The Eagle has landed
“The Eagle has landed”, a friend phones from New York, breathless with excitement. It is always nice to come home because this is the city which was home to our beloved leader before a certain bird that everyone thought had never existed in the first place, or become extinct, appeared from a deep blue sky on a lovely summer morning and made a perfect nimble-footed landing on the well-coiffured head of the man who would one day be our prime minister.
It was a bird with perfect manners since it left nothing behind except the good fortune it had brought. I am sure if it had landed on my head, mistaking it for the assigned site, it would have left something else behind.
I am unable to bring to this space all the exciting things that must be happening in New York, what with the brilliant cast of 75 that the prime minister has brought with him, including 21 of my own tribe. I am unable to do that because I have not gone to New York, having been asked to wait for the great man’s arrival in Washington, which takes place exactly on the day this column appears.
New York is high finance and commerce and there simply could have been nobody better equipped than Mr Shaukat Aziz to sell to the Americans the socks and sweaters and T-shirts that they have refused to buy in the quantities that our sweatshops in Gujranwala and Faisalabad produce. But the hot button issue among Pakistanis here is not textiles but the Bajaur bombing that killed women and children and “four foreigners”, if our own spy spiders are to be believed. This at least is what some of them have been telling American newspapers and news agencies.
What has everyone confused is that if there were indeed four foreigners felled by those 10 missiles that a mysterious, unidentified flying object (could it be a flying saucer?) lobbed at that mud-walled compound, where are the bodies? Have the angels come and taken them to Neverland? One Pakistani source – O how we love to try our English on foreigners! – said that the bodies had been taken for DNA tests. He wouldn’t say who had taken them or where they had been taken.
The finger of suspicion has naturally been pointed at Auntie CIA (rhymes with PIA), but Auntie says it never comments on such matters. And, frankly, we should all have a lot of sympathy and understanding for Auntie’s reticence. The real reason Auntie never talks about such things is because it would frighten the children. And if there is one thing Auntie CIA loves, it is children. So there.

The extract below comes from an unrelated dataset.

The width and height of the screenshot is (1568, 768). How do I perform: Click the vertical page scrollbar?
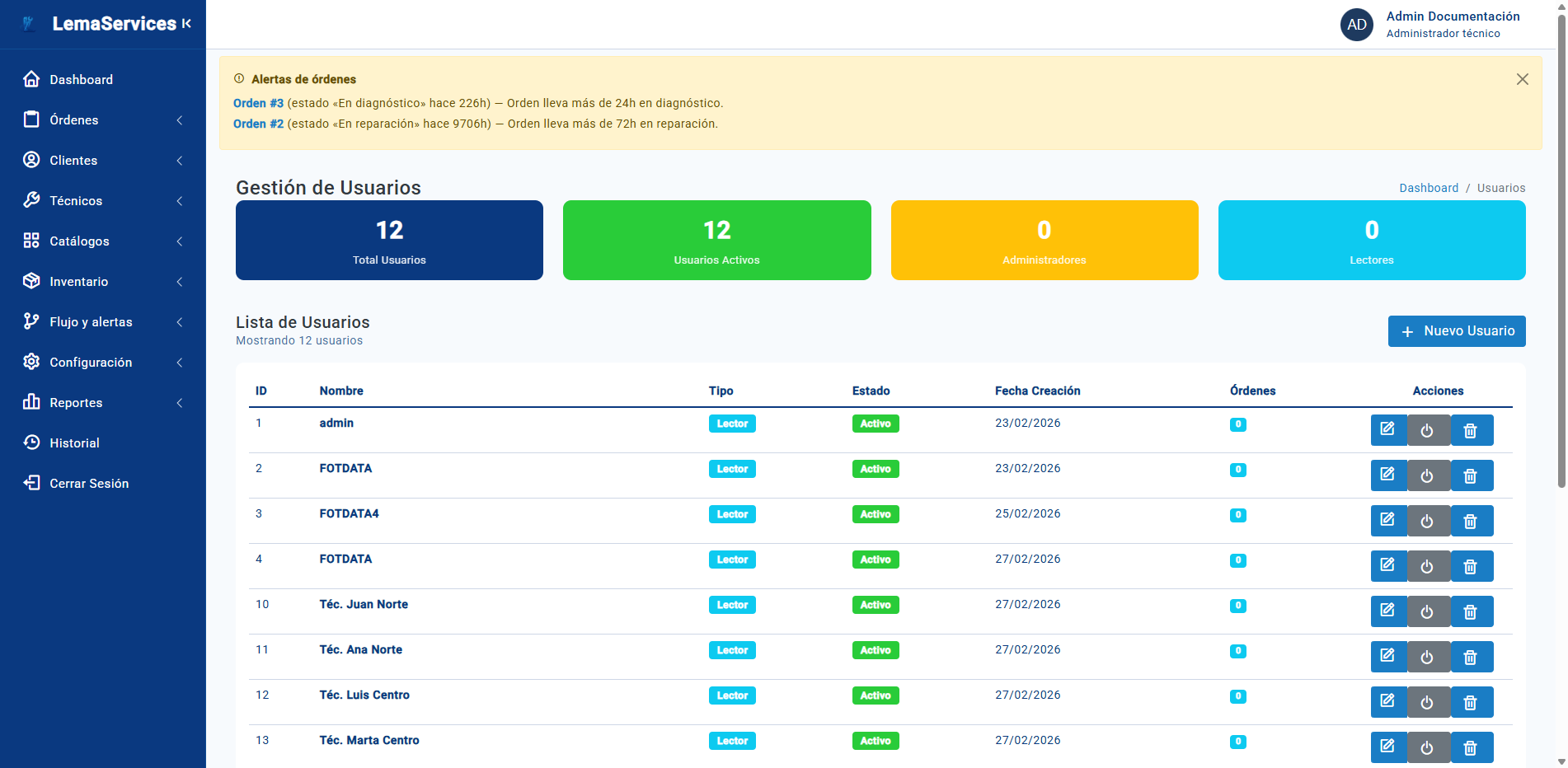(1561, 247)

The prime minister was asked – I want that reporter arrested under Defence of Pakistan Rules and the Frontier Crimes Regulations – why he was even going to the United States when 18 innocent Pakistanis had been slaughtered. His reply should be framed and hung outside every mud house in Pakistan. He said, “My trip to the US is there on schedule because we want to engage on many issues, including how we fight terrorism, and this incident will also be discussed. Our relationship with the United States is very important and growing, but such actions cannot be condoned.”

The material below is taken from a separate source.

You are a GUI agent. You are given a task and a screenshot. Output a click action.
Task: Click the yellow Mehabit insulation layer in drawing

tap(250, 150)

I love his use of “also”. That is not all, because he added, “Pakistan is committed to fighting terrorism but naturally we cannot accept any action within our country which results in what happened over the weekend.” Anyone interested in learning how to write antiseptic English that would say little and cause no offence, needs to read this sentence a hundred times a day on an empty stomach before daybreak.

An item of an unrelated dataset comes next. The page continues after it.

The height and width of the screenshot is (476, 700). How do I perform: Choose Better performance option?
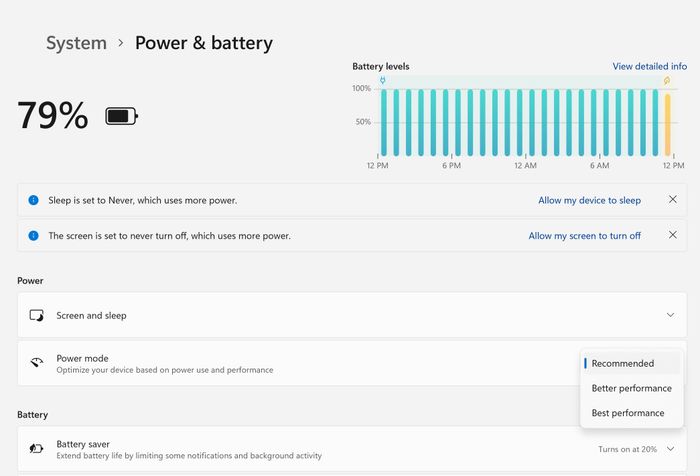pyautogui.click(x=631, y=388)
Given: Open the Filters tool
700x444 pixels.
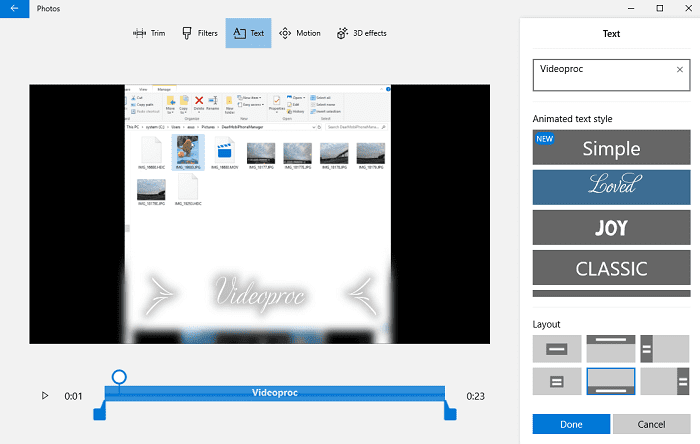Looking at the screenshot, I should 199,33.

A friend in Canada has sent me a piece by David Corn from the online publication Slate. According to him, “Some legal scholars say the missile strikes in Pakistan are clearly against the law since Pakistan never attacked the United States. Others argue that the rules of war need to be updated, since terrorist groups, like states, can engage in major armed conflict. By that logic, the recent attacks on Pakistan are similar to the post-9/11 invasion of Afghanistan; i.e., both were legitimate acts of self-defence against Al Qaeda.”
But, writes Corn, “This dispute is irrelevant if the Pakistani government gave the United States permission to carry out the missile strikes. If so, that could make the attack legal whether or not the US had a valid claim to self-defence. Few nations in Pakistan’s position would admit that they had struck such a deal, so it’s possible that the formal diplomatic protests are for show.”
I want it noted by The Boys that it is not I who said that the “diplomatic protests are for show”. It is Slate. Frankly, Uncle Sam and Auntie CIA should send a drone or two to take care of Slate whenever those birds can be spared from bombing women and children in Pakistan and Afghanistan.